はじめに
わたしのLeica遍歴
Leica M4のすばらしい点
フィルム装填のしやすさ
巻き戻しの簡単さ
使えるレンズの豊富さ
Leicaはどんなものでも大抵直る
使い心地
リセールバリュー
Leica M4の作例
まとめ
小説家。第11回(2012年)このミステリーがすごい大賞隠し玉にてデビュー、著書にカメラミステリー『谷中レトロカメラ店の謎日和』シリーズ(宝島社)、23カ国語版で展開中『人生写真館の奇跡』(宝島社)『天国からの宅配便』シリーズ(双葉社)などがある。
「谷中レトロカメラ店の謎日和」の執筆をきっかけにカメラにはまる。カメラ系の媒体でライターとしても活動中。フジヤカメラはジャンク館→用品館→本店→ルノアールの順で巡ります。
このページにいらした方は、Leicaについて興味がおありだとお見受けします。
Leicaなんて、ブランドネームだけが有名なカメラじゃないか、と思っている方も、もしかしたら中にはいらっしゃるかもしれません。わたしも昨今の、ぺらっとしたTシャツに、ただのロゴを付けただけで、何十万とかしてしまうブランド品に関しては、苦々しく思っていましたので、その気持ちもわかります。
それでも、Leicaに関しましては――やはり、一生に一度は使ってほしい、素晴らしいカメラだ、と言わざるを得ません。

取り組む作業
1. Leicaの文章によると、フジヤカメラはどの順番で巡るとされているか。
2. Leicaの文章の見出しのうち、「Leica M4のすばらしい点」と「Leica M4の作例」の間に並ぶものをすべて書き出せ。
3. Leicaの文章を、最後の一文「それでも、Leicaに関しましては――やはり、一生に一度は使ってほしい、素晴らしいカメラだ、と言わざるを得ません。」の次から書き進めよ。

データ抜粋
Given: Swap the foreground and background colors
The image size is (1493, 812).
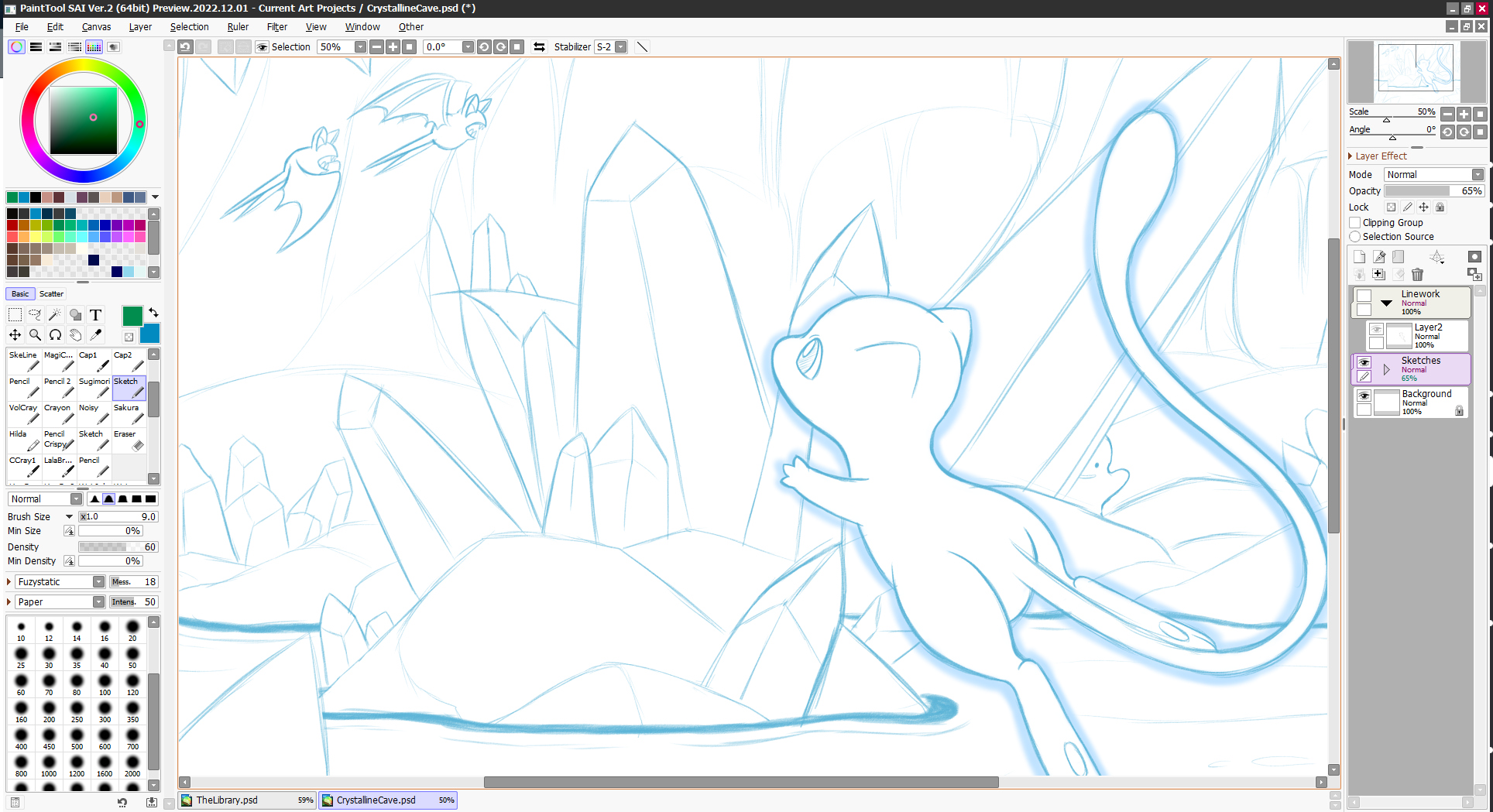Looking at the screenshot, I should tap(153, 313).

記述の答え
1. ジャンク館→用品館→本店→ルノアールの順。

2. フィルム装填のしやすさ、巻き戻しの簡単さ、使えるレンズの豊富さ、Leicaはどんなものでも大抵直る、使い心地、リセールバリュー

3.
わたしが使っているLeicaの中でも、一番のお気に入りのLeica M4について、どういった点が良いのかについて、お知らせしたいと思います。
その前にまず、わたしのLeica使用歴についてお話ししますと、最初に買ったのはLeica IIIfでした。これは幸運なことに、赤城耕一先生と一緒に行ったお買い物企画で購入したものです。その次にM3、その次にM4と、カメラ趣味を卒業する方からお譲りいただいたりして、増やしていきました。
その最初の買い物の時、カメラの初心者であるわたしに、赤城先生が熱烈にお勧めしてくださったのがLeica M4だったのです。M4の説明の末に、わたしは「はい、わかりました。じゃあIIIfを買います」と言い、その場にいた人が全員(人の話を聞けよ!)という顔をしていたことを懐かしく思い出します。でもIIIfが可愛かったんですから仕方がありません。
それでも何年かLeicaをいろいろと使っていくうちに、なぜ赤城先生がわたしにM4を勧めてくださったのか、わかるようになってきました。
Leicaには興味があるけれど、でも何から?と思っている人には、わたしも赤城先生と同じく「M4!やはりM4ですよ!」とお勧めしたいですね。
フィルムを切ったり、レンズを外して注意深くフィルムを装填しなければいけないIIIfに比べて、M4は爪のところに通すだけです。これがものすごく楽で、ついつい手が伸びます。旅行の時なんかは、特にすぐにフィルムを交換したいじゃないですか。ただし、M4とはいえ、あまり雑に装填すると、爪からするりと抜けて、フィルム一本分の虚無を写していた、ということもありますから、これも赤城先生に教えていただいた、フィルムの先を折りまげる作戦で間違いがありません。この方法を知ってからは、失敗はまずありません。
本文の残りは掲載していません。